Sedimentation & Resuspension Dynamics

Sedimentation & Resuspension Dynamics
Sediment traps being prepped for deployment. (c) ECOGIG

Marine snow is made up of large particles of detritus – it is the “dust bunnies” of the ocean. Researchers working within this theme investigate how marine snow sinks to the seafloor and how it gets resuspended back into the water once it hits the sediment- they follow the pathway of oil into marine snow near the surface of the ocean, down to the seafloor and back into the water above the seafloor.

Our researchers use special funnel shaped traps that are deployed deep in the ocean (at 1400m) to collect sinking marine snow particles. This sinking marine snow can carry oil or oil residues with it- forming marine oil snow.
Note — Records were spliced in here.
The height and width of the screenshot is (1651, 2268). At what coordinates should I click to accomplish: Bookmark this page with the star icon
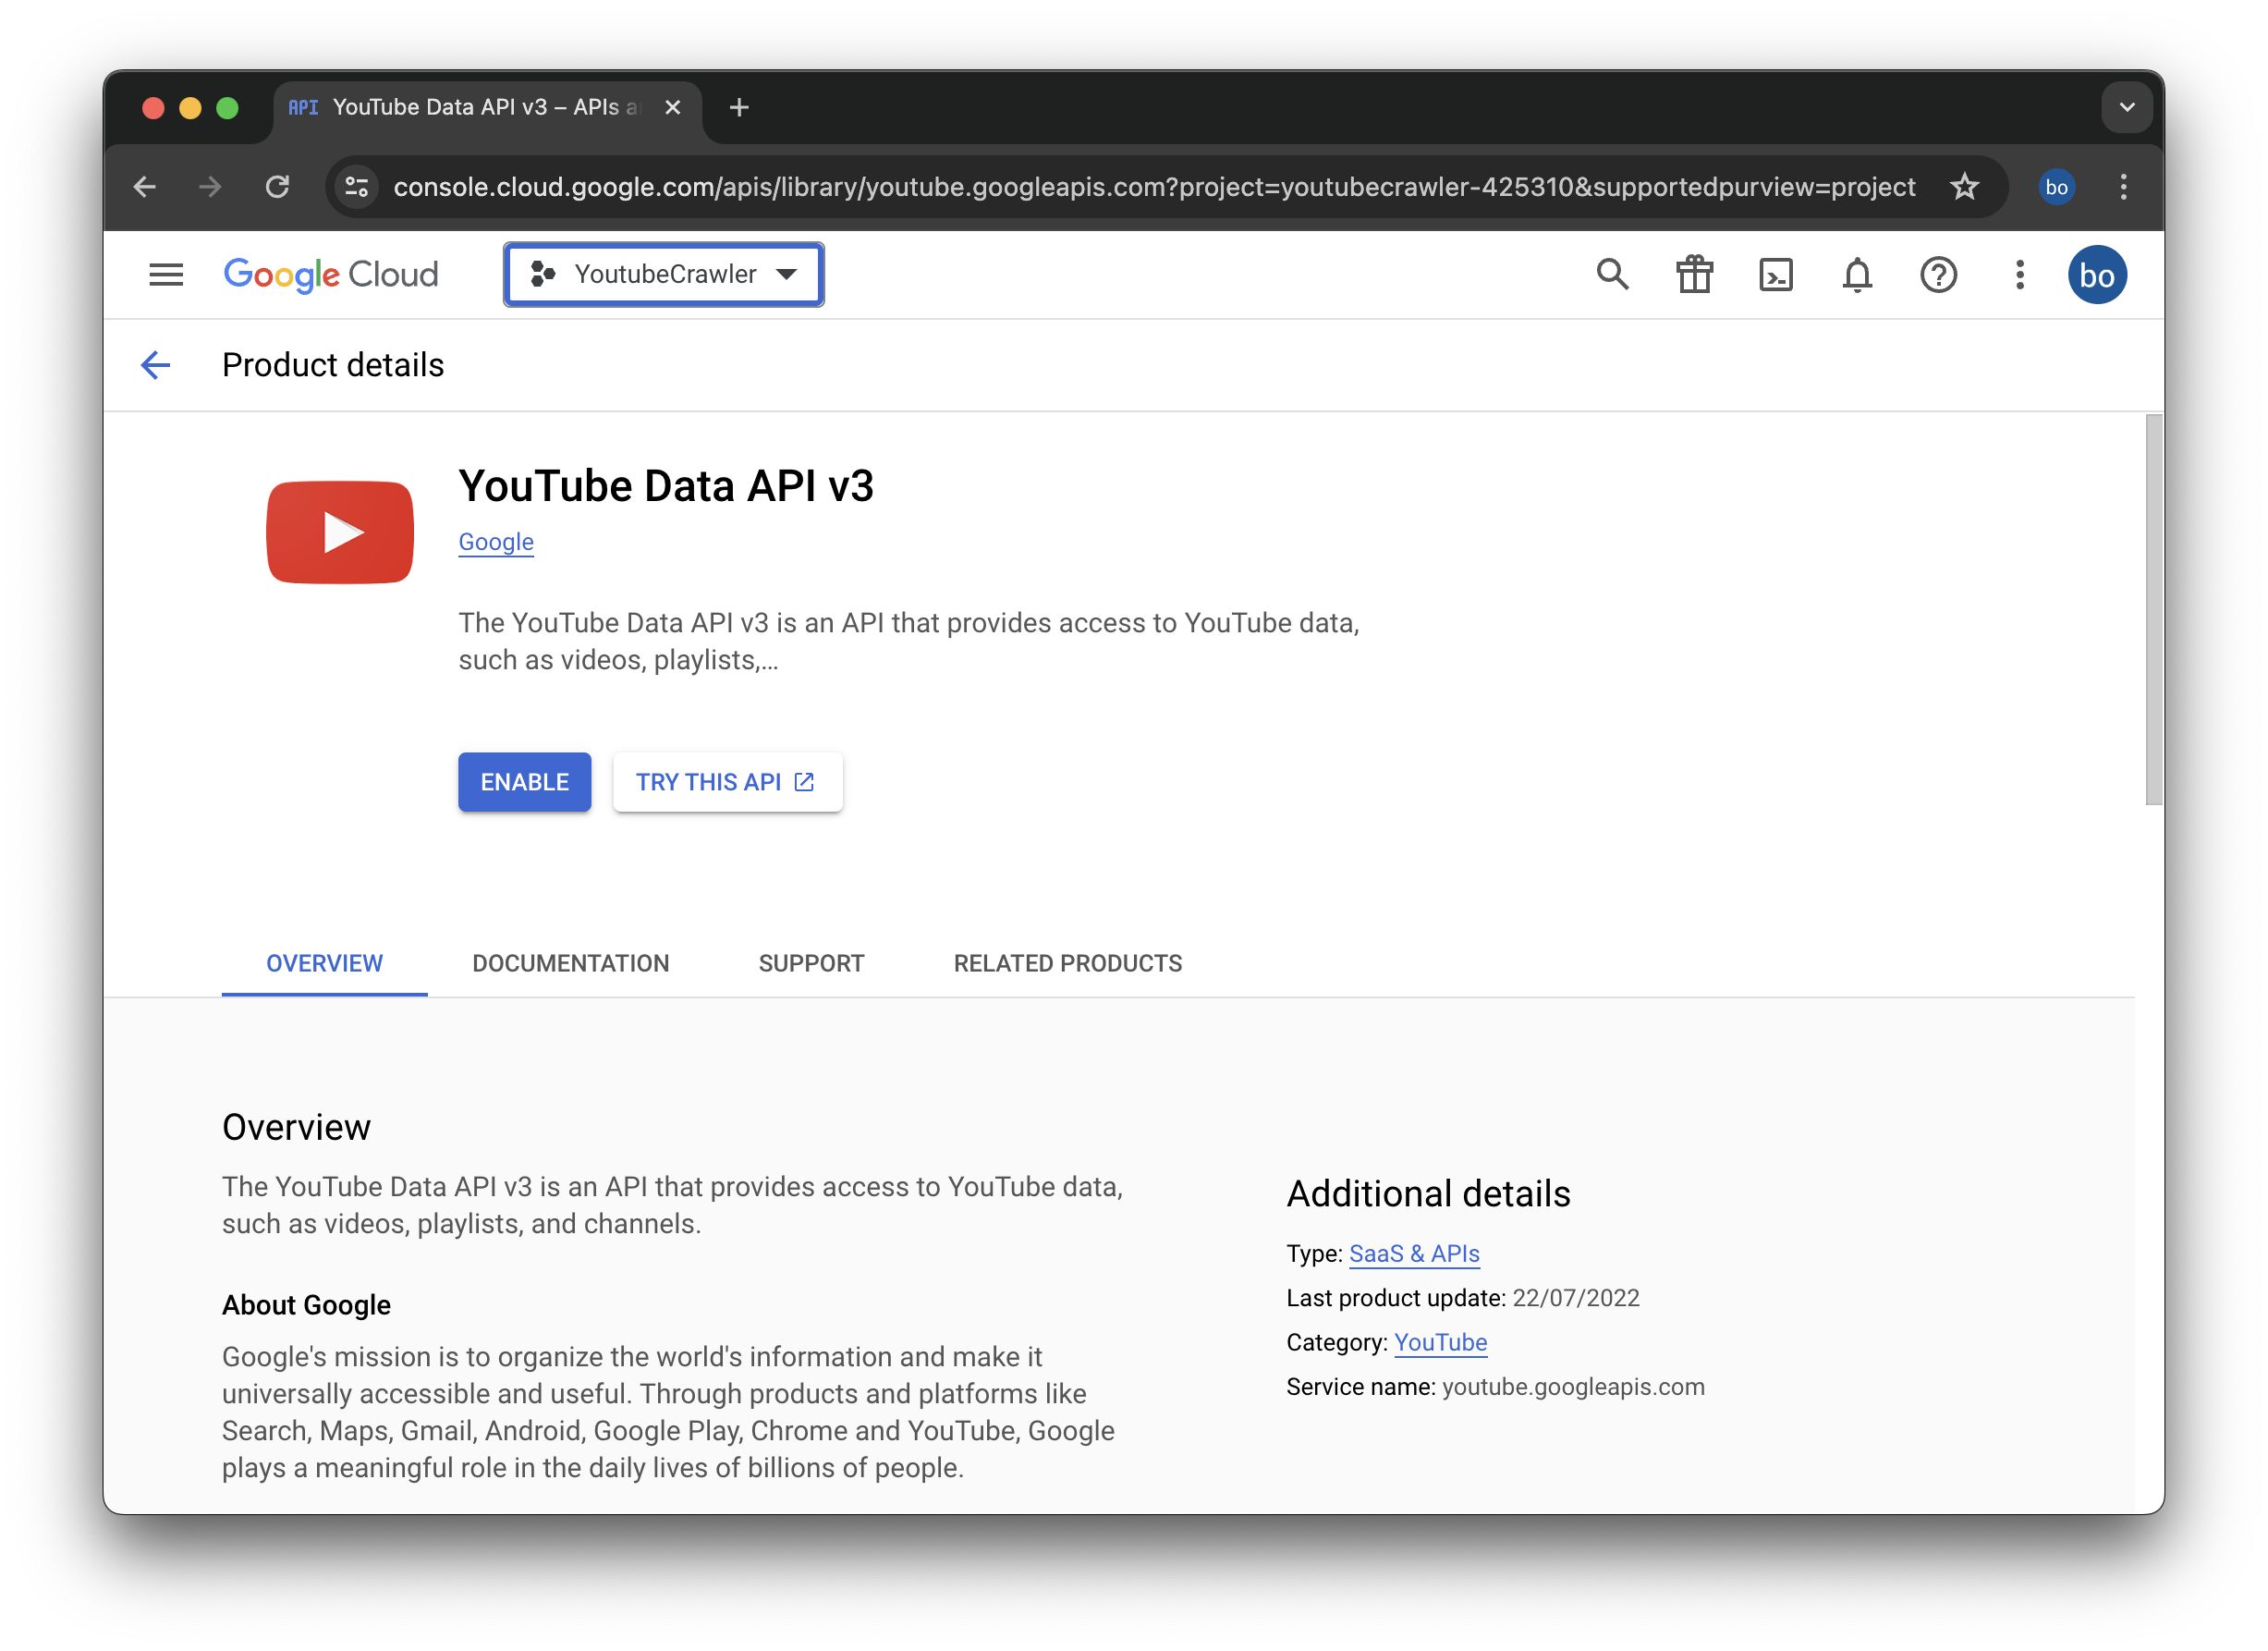point(1964,187)
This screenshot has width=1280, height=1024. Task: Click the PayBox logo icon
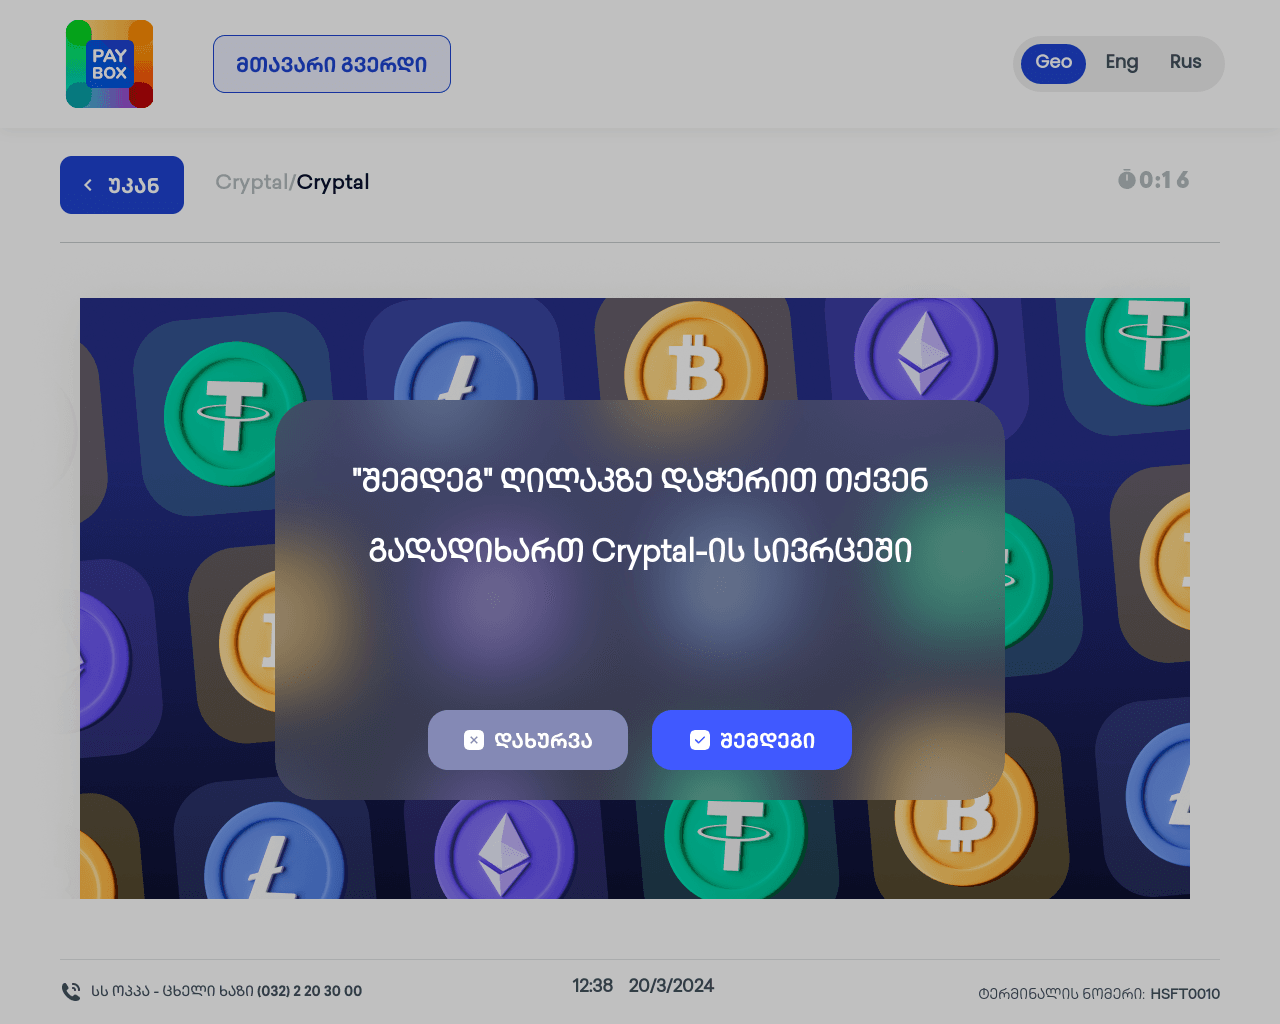coord(110,64)
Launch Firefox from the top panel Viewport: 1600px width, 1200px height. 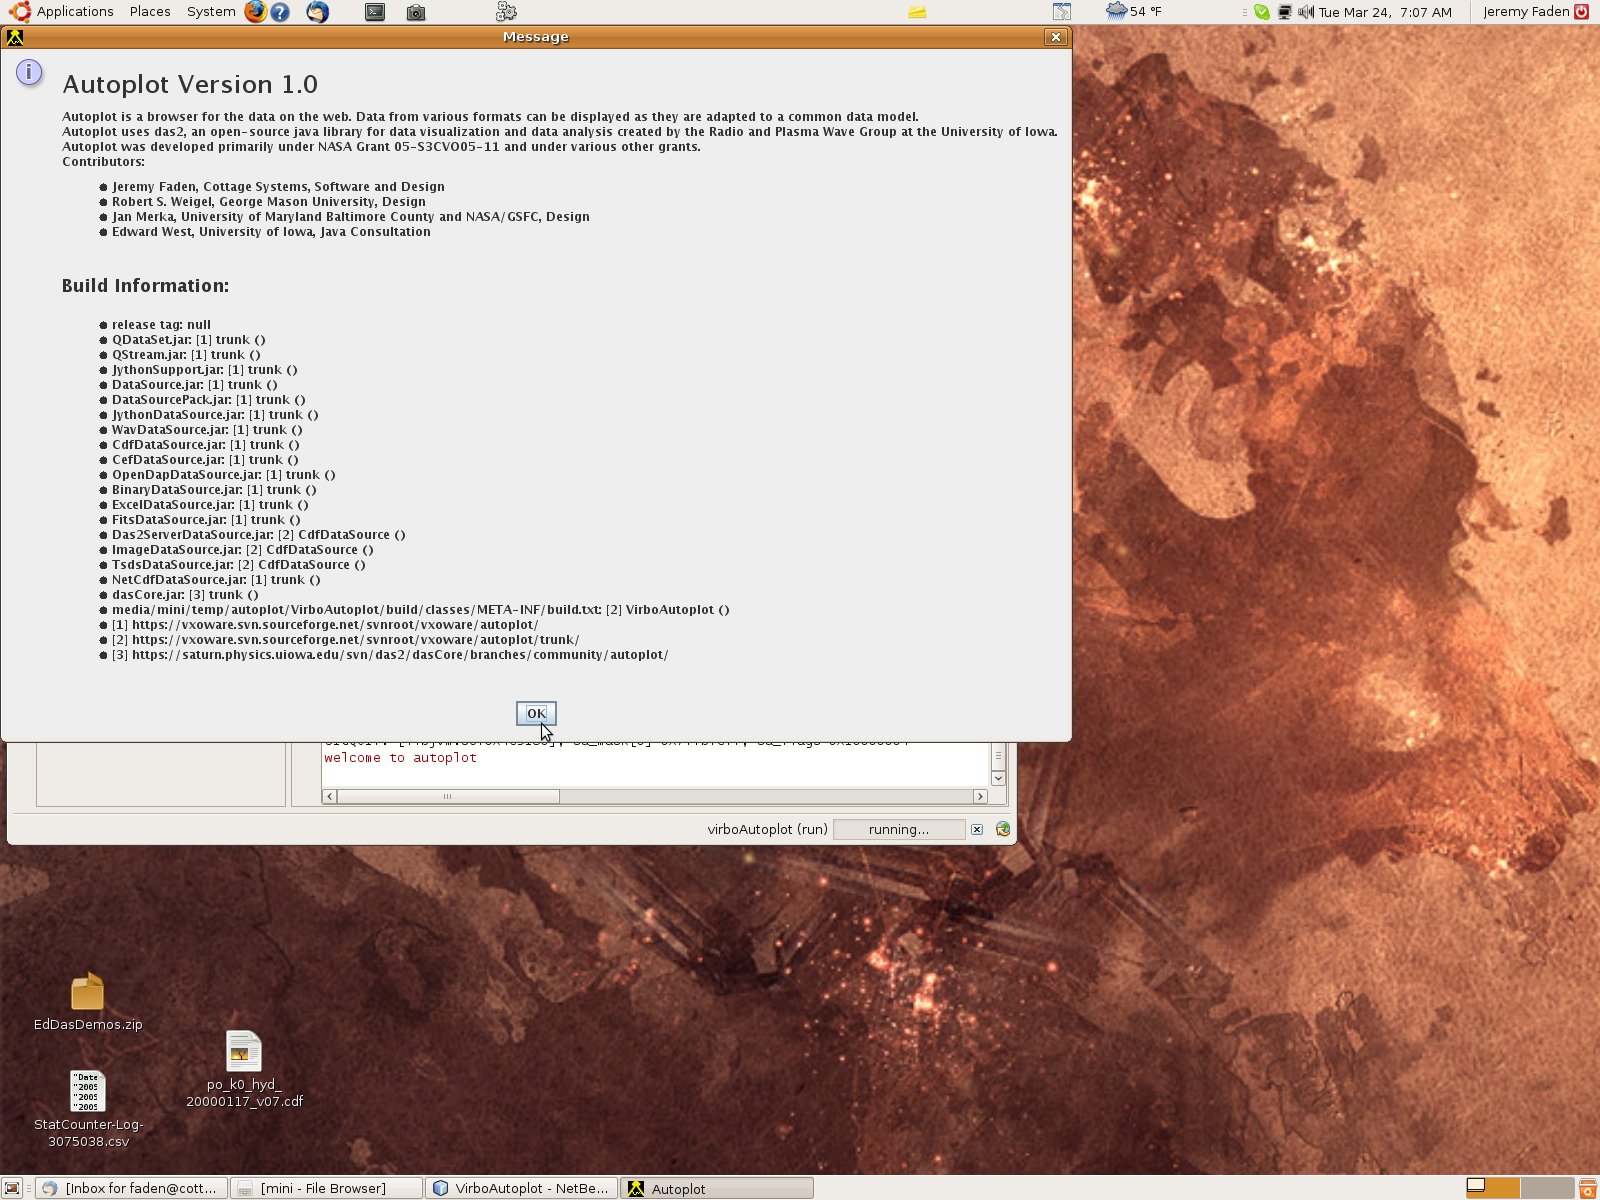click(256, 12)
They use the marine snow collected in their sediment traps to analyze how much and what type of material settles to the bottom. They also use underwater cameras to measure the amount of marine snow sinking through the ocean. 

This theme aims to address components of the following ECOGIG research areas:

Quantify how hydrocarbons (oil & gas) are incorporated into marine oil snow and evaluate its formation, dynamics and fate in the Gulf by:

1. Assessing the importance of oil removal via formation of rapidly sinking oil-rich particles;

2. Determining the roles of phytoplankton, minerals and microbes in forming marine oil snow;

3. Measuriing the role of physical transport in delivering marine oil snow to the seafloor and back into the benthic layer through resuspension; and

4. Determining the fate of marine oil snow in the water column and in the benthos and evaluating the impact of marine oil snow on corals.